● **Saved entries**
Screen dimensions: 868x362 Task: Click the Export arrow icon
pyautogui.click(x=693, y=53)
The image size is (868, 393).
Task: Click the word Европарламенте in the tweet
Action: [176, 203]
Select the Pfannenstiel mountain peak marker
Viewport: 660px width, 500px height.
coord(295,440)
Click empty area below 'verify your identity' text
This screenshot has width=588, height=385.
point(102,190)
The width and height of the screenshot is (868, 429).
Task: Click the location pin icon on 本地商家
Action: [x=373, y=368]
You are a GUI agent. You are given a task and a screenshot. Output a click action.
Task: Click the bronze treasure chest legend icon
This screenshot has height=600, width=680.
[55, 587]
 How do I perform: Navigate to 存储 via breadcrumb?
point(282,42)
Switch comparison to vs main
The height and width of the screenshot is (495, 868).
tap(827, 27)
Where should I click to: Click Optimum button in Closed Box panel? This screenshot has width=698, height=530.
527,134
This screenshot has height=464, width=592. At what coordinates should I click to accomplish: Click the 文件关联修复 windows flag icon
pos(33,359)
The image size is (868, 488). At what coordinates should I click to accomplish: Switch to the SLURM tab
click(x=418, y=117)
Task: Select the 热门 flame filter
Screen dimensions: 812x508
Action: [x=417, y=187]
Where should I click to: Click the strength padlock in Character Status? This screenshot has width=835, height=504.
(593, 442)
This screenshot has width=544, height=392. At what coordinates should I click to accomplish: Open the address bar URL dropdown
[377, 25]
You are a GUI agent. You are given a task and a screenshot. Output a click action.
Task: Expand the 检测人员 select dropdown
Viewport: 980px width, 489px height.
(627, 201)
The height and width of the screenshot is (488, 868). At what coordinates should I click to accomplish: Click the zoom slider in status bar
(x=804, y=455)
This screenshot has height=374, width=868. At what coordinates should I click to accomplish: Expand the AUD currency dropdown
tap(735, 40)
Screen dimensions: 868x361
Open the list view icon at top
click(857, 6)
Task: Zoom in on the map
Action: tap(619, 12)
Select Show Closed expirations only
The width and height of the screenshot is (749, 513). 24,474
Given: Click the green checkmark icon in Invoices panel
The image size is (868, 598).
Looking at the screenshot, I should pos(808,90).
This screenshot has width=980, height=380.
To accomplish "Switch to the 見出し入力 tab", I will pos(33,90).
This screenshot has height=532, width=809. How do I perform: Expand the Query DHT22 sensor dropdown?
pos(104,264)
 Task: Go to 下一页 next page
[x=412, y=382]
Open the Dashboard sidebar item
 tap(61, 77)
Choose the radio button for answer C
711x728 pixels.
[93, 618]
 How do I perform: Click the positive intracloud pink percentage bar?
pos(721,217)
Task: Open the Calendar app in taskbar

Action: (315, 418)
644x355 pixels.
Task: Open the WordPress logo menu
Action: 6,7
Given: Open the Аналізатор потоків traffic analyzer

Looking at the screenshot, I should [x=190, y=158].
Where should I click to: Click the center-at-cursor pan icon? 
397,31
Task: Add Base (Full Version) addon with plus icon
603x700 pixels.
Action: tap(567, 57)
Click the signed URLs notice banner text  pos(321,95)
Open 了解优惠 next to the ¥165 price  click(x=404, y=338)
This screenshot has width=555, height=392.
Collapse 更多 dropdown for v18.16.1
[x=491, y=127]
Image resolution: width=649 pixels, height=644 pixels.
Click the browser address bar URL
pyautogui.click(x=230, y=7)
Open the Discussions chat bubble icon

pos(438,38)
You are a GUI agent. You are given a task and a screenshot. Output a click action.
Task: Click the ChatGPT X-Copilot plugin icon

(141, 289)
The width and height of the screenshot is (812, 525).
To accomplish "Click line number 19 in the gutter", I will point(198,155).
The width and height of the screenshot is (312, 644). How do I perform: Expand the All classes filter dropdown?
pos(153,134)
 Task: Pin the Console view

● **Problem to solve**
Among the records above, find each line containing the string "text" and copy it.

● **Task answer**
Click empty area below 'verify your identity' text
Click the signed URLs notice banner text  pos(321,95)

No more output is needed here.